At one time I was working in a data center for an automotive manufacturing company. The corporation was honoring one particular plant manager for excellent profitability, productivity, and safety numbers. Sitting in his office that day, I congratulated him for the recognition, and he told me, “Pat, in this business, when things look really good on paper, they’re not always as good as they look. And when our plant looks bad on paper, it’s not really as bad as it looks, either.” I saw that comment as a reflection of life in general. We perceive a juxtaposition of happiness and sorrow, of exhilaration and fear, of confidence and doubt—extremes that should really be seen with a calmer sense of what’s truly going on.
In my own recent experience, I have reinforced the conviction that we really can slow down the roller coaster of extremity and gain confidence by turning to God for guidance. My solution is to turn to the Bible, as well as Science and Health with Key to the Scriptures, by Mary Baker Eddy, an influential American author, teacher, and religious leader, noted for her groundbreaking ideas about spirituality and health.
Our reliance on God, our spiritual source, provides health, happiness, sanity, and life where their opposites appear to be.
When I read the Bible, I find such reassuring examples of how others in history have been able to smooth out the bumps of life by seeing it in a more spiritual context, showing us how to solve our problems in practical ways rather than being discouraged and disappointed. Christ Jesus, for example, was a great calming influence on his disciples and on others who were with him. In the midst of a storm at sea, when his disciples were sure that tragedy was imminent (the height of fear!), Jesus was asleep. They woke him, and immediately he calmed the storm (see Matthew 8:23–27). His actions not only stilled the storm but calmed their thoughts and removed their fear, as when a young child is fearful during the night and the father or mother goes into the bedroom to reassure the child that all is well and that he or she is safe.
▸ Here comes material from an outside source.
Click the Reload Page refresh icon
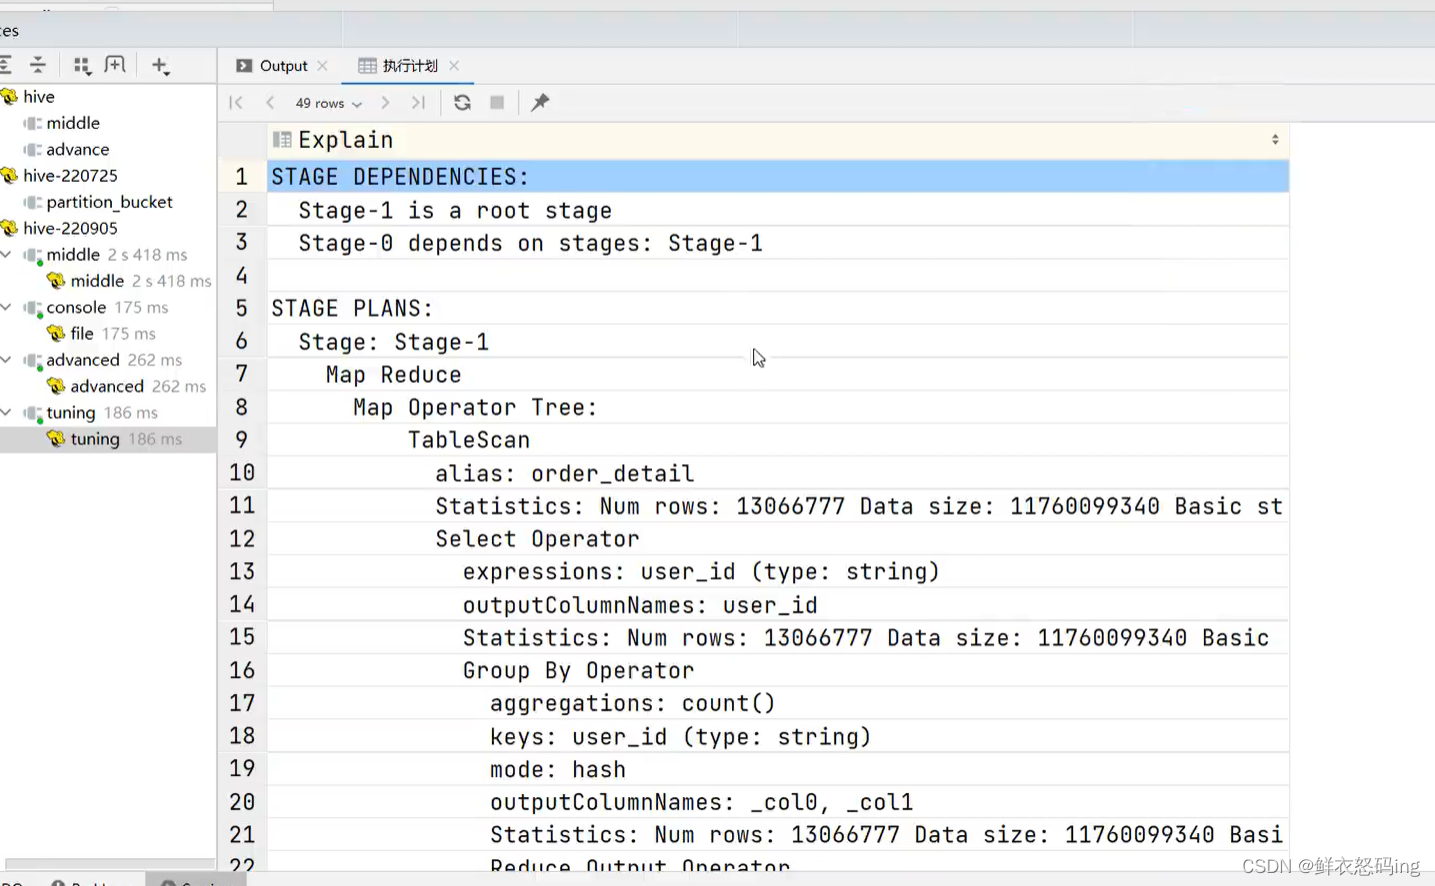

In every other moment when we see Jesus in the Bible, he is demonstrating how our reliance on God, our spiritual source, provides health, happiness, sanity, and life where their opposites appear to be. So it should not be a surprise that Jesus said, “Peace be unto you,” to those he met (John 20:19). As we see through a storm we might be facing, the multitudes of our needs are fed, illness is healed, tears are turned to laughter, and turbulence in general is smoothed. Indeed, countless contemporary testimonies of healing in this magazine and others show how people have stilled roller-coaster situations in their lives by relying on this kind of calming, uplifting prayer.
I am sure many have prayed to understand, as I have, “What can I do to place myself on a more even keel? How can I experience more consistency, more harmony, less upheaval in life?” Mary Baker Eddy wrote this: “Man is not a pendulum, swinging between evil and good, joy and sorrow, sickness and health, life and death” (Science and Health, p. 246). With this idea in mind, we can turn the roller coaster in our thoughts into a gentle carousel, smooth the ups and downs, and listen to the calliope (steam organ) playing a cheerful melody as we feel God’s calming reassurance.
Patrick M. Collins is from McCaysville, Georgia.